There are 73,000 Floridians in nursing home beds. In addition, there are 92,000 assisted living facility beds in our state. Medicaid covers about 60 percent of all long-term care in Florida. The rationale for gutting Medicaid has been stated as "providing flexibility" for states in managing their programs. This is nonsense.

When the next recession hits or the Zika epidemic widens and worsens, the state will quickly run out of money to deal with the increased number of people needing Medicaid coverage and the number needing increased care. Then the state's flexibility will be zero. Florida will have to abruptly raise taxes or cut eligibility and reimbursement for care.

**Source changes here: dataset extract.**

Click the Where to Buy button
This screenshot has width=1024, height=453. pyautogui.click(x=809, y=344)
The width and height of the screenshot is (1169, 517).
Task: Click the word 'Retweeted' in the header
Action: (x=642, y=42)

So, Florida cuts eligibility and cuts reimbursement to providers and nursing homes. Nursing homes will then cut nursing staff and the number of beds for Medicaid-covered clients. They won't throw Granny in the street; they will send her to a hospital and then refuse to take her back. Families across Florida who cannot afford $85,000 to $100,000 out of pocket, per year, will suddenly find their elderly or disabled loved ones no longer eligible for nursing home beds or care under Medicaid.

Why would anyone want to gut Medicaid in order to brutalize the elderly and their families? The answer is as bizarre as the question: to give a tax cut to people who don't need the money. The $880 billion cut from the federal Medicaid program will, in part, be used to give a tax break of $7 million per year to each of the 400 richest families in the country.

Paul F. Robinson, a medical doctor with a doctorate, is an emergency specialist in Tarpon Springs. He is a Copello Fellow with the National Physicians Alliance.